George Mason stated: "no free government, or the blessings of liberty can be preserved to any people, but by frequent recurrence to fundamental principles." considering contemporary issues, what are these "fundamental principles" that are necessary to preserve a free government and liberty. be sure to make application of these principles to your issues. --i need to write a paper on this and im not sure what are today's fundamental principles in society. can anyone help me???

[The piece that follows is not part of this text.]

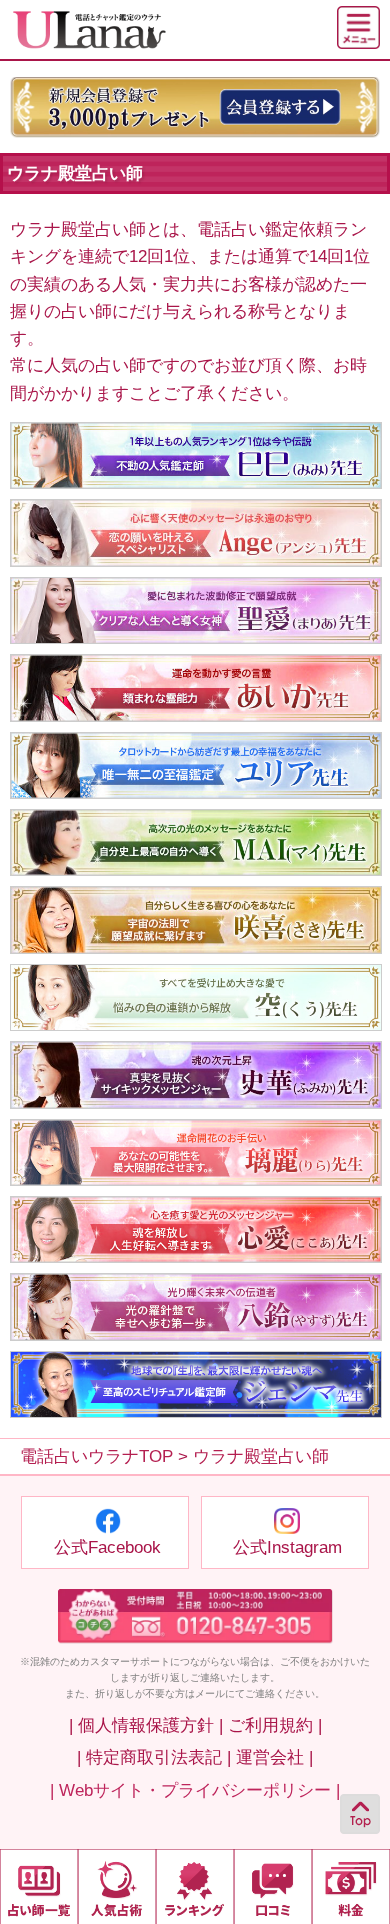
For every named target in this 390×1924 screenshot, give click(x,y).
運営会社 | (274, 1757)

  • U.S. GOVERNMENT - , Saturday, September 1, 2007 at 5:22pm

    I think I would stick to "with liberty and justice for all". Those fundamental principles have done a good job so far. People don't always remember them but those principles are still the basis for what America stands for.

  • U.S. GOVERNMENT - , Monday, September 10, 2007 at 3:10pm

    Who holds power in oligarchy

  • U.S. GOVERNMENT - , Monday, September 10, 2007 at 3:13pm

    Compare the United States presidential system of government with the parliamentary government of Great Britain. What are the advantages and disadvantages of each?

  • U.S. GOVERNMENT - , Monday, September 10, 2007 at 3:19pm

    Who holds power in an oligarchy?

  • U.S. GOVERNMENT - , Saturday, September 1, 2007 at 5:51pm

    I suggest you reread the first ten amendments to our Constitution -- especially those about free speech, freedom of religion, and the right to privacy. You can also review the balance of powers between the Executive, Judicial, and Legislative branches of government. This balance ensures that no one branch has too much power.

  • U.S. GOVERNMENT - , Sunday, September 2, 2007 at 2:26pm

    It is suggested that you open the following sites that provide different ways to express the information that was given by the two previous excellent answers.

    http://memory.loc.gov/ammem/ndlpedu/lessons/97/dream/thedream.html

    http://www.usflag.org/essays.html

    http://lexrex.com/enlightened/AmericanIdeal/

    http://www.rrv.net/mlra/creed.htm

  • U.S. GOVERNMENT - , Monday, September 3, 2007 at 7:36pm

    The word "privacy" does not specifically appear in the first ten amendments to our Constitution.